Think of the relative reflexivity and transparency of Macintosh OS and Linux. For the most part, OS X is designed to work thoughtlessly. A user’s immediate impulse for getting something done should be the way that it works. On the up side, this narrows the learning curve tremendously while meeting experienced users’ gut need for a feeling of immediate control. On the other hand, Linux, an open-source, cross-platform operating system, forces users to learn how it works on a much deeper level. Rather than anticipating its users’ every move, Linux requires a bit of flexibility on its users’ part. Linux’s major advantage is its flexibility in return. Users can redesign every aspect of the operating system, customizing it to their own needs on the fly.

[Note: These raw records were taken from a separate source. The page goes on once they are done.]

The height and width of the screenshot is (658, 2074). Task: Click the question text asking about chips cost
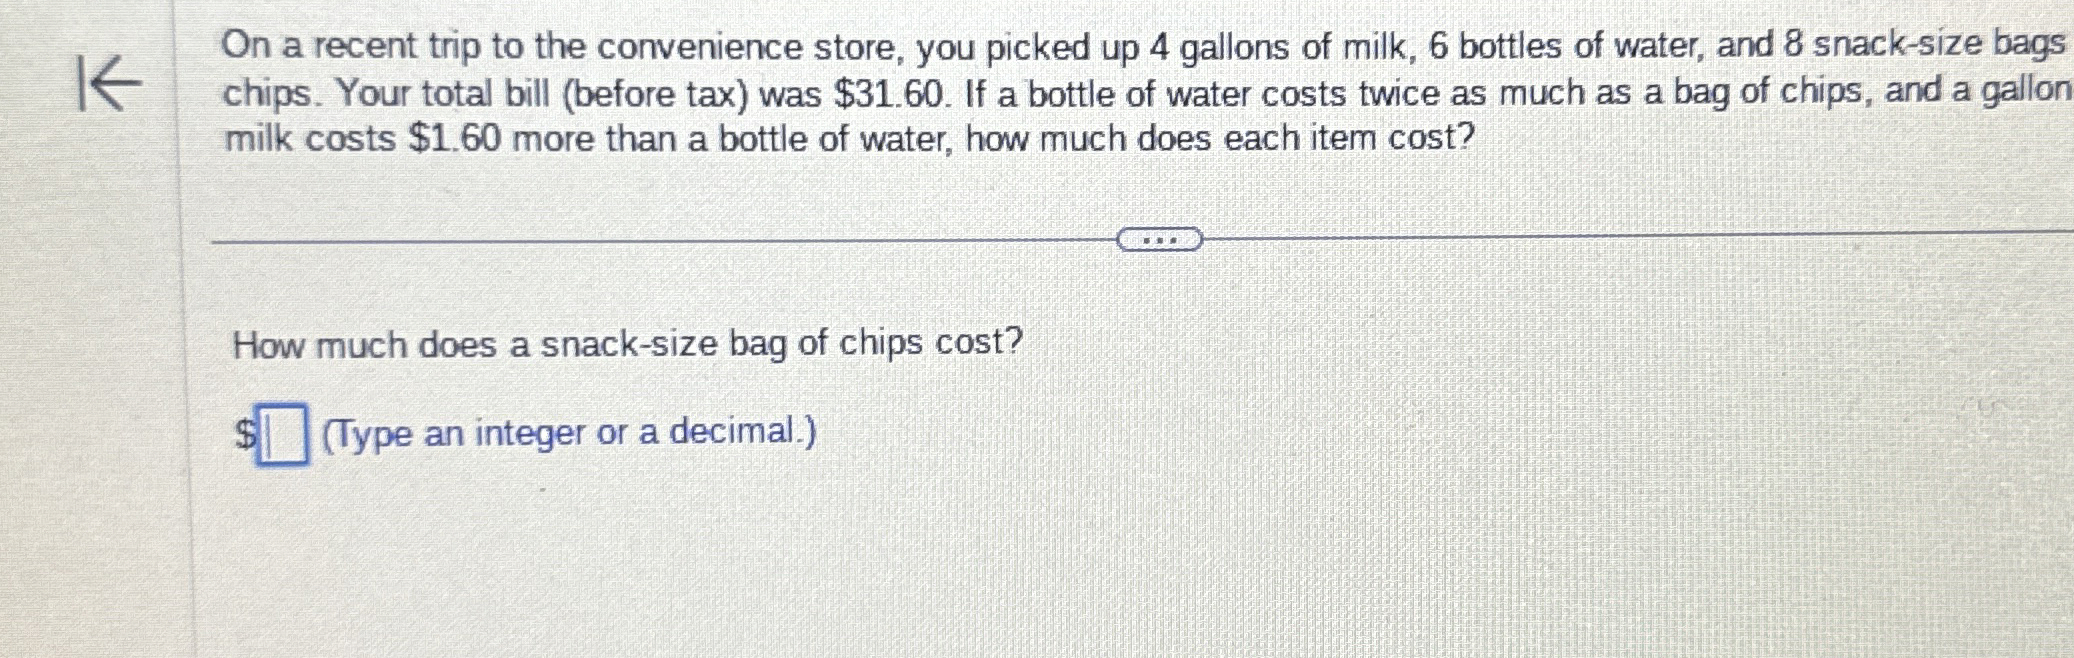[626, 345]
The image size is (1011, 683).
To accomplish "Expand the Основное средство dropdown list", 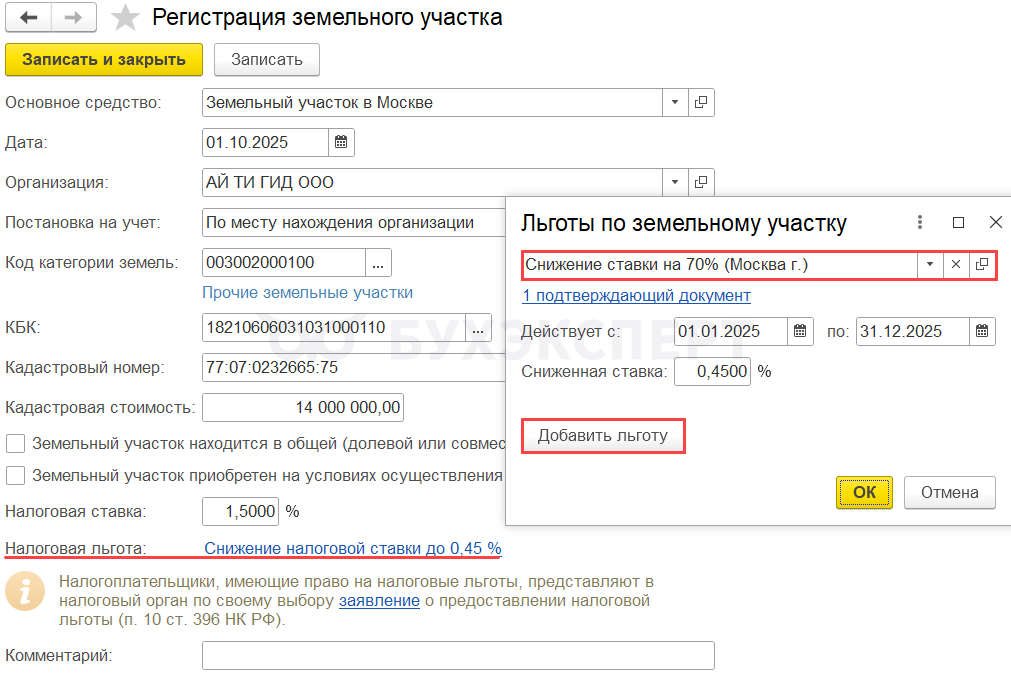I will click(674, 102).
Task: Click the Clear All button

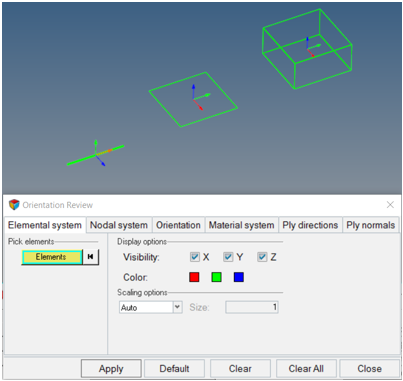Action: 306,369
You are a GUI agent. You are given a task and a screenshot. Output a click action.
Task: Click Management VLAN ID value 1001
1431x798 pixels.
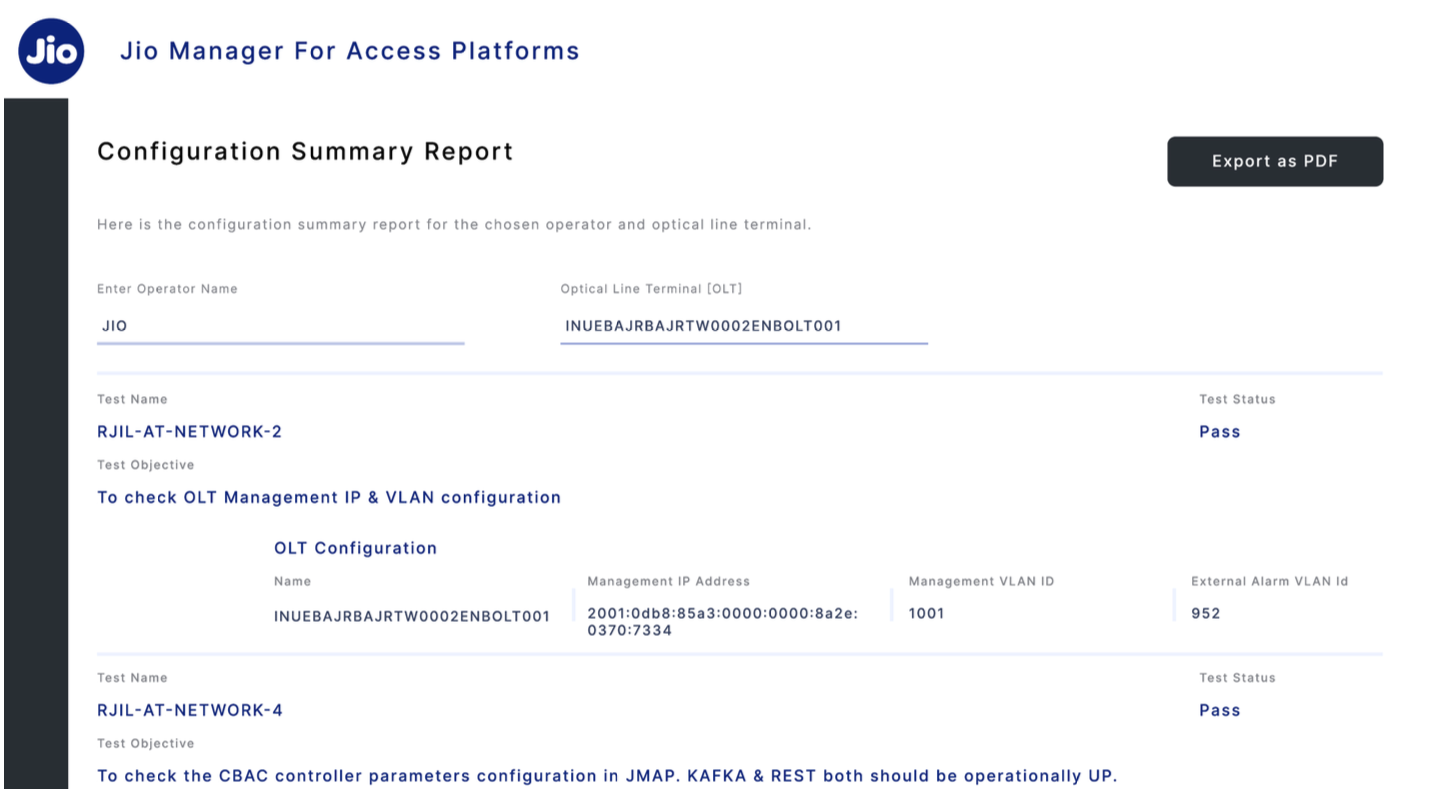tap(926, 613)
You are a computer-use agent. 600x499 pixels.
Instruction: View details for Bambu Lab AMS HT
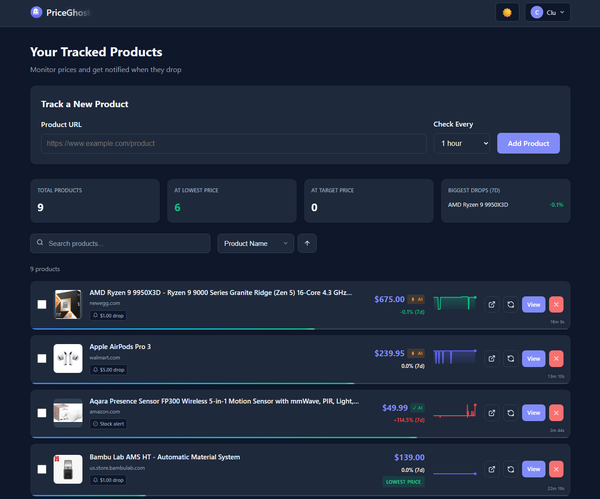[x=533, y=468]
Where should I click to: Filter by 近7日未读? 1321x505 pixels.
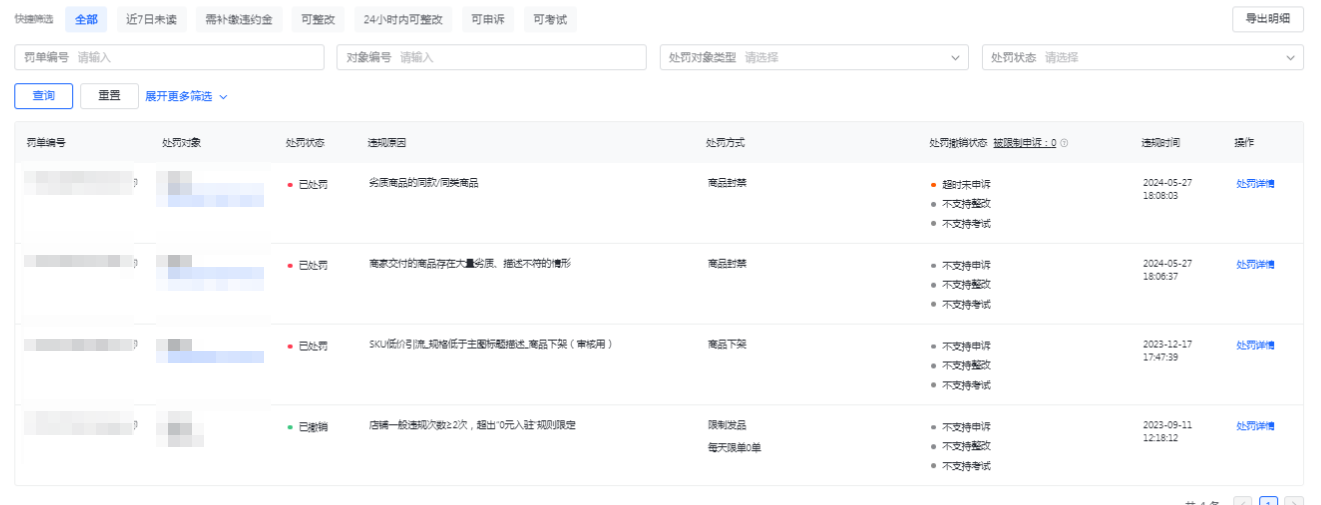(x=150, y=19)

Normally, these are viewed through the lenses of usability and customizability. Usability = good. Customizability = good. Usability and customizability are assumed to be inversely related. Various information designers have found ways of splitting the difference. Think of the EQ on the receiver of a modular stereo. The more aspects users are allowed to control, the more difficult the device is to use. Apple’s designers vreinvented the EQ for the iPod by combining usability and customizability brilliantly. Rather than increasing dials, the iPod’s EQ system multiplies presets: quality over quantity in an interesting way (dials being quantitative and presets being qualitative).

Like I said, OSs are usually seen through the lenses of customizability and usability. Instead, I’d like to look through the lens of user adaptability. OS X is an incredibly stable system, but when it does crash, users are often completely helpless. They lack the tools with which to adapt to breakdowns. On the other hand, Linux crashes far more often, but its users are able to fix it. Linux gives its users tools with which to adapt. When users are taught to look only through the GUI, they internalize a technological myth: users’ desires should be met immediately; if they are not, then the machine has failed; if the machine has failed, users are inculpable. Conversely, users who are taught to look at technology learn how technology works. They realize that computers will only do what users tell them and that, most likely, if something has gone “wrong,” it is the user’s fault and can therefore be solved by the user.

Windows and Mirrors

Stuart Selber

When we are encouraged to look through technologies to our work rather than at the technologies of our work, we perpetuate the false assumption that the relationship between a technology and its design is "natural" and not conventional. Moreover, we discourage users from examining how they might modify or work around technologies that fail to support their backgrounds, educations, learning styles, and worldviews. (§ 5)

Stuart Selber offers an intriguing view of the effect of technology on technical communication. He first addresses three myths of technology: the myth of progress, the myth of access, and the myth of transparence. Technology does not produce real progress, but is a complex system with benefits and disadvantages. Merely giving everyone access to technology will not decrease the distance between the haves and have-nots. Technology does not have to aim at transparency, nor does it often achieve that goal.

Nathan Shedroff

One aspect of an experience that can make it surprising and amazing is that of confronting one’s beliefs. When we are challenged to rethink possibilities (when our beliefs and expectations are confronted by the evidence in front of our eyes) we can have a profound reaction. (6)

Nathan Shedroff replaces Information Design with Experience Design. Shedroff creates a progression, Data→Information→ Knowledge→Wisdom (34-59). Information Design works at the first two levels, using data (passive, given) to construct information (meaning). With the added dimensions an experience entails, we move from information to knowledge (deeper, personal), and occasionally to wisdom (generalizable approaches and values). Reflection makes possible the transition from knowledge to wisdom.

Screenshot of an iPhone EQ settings screen.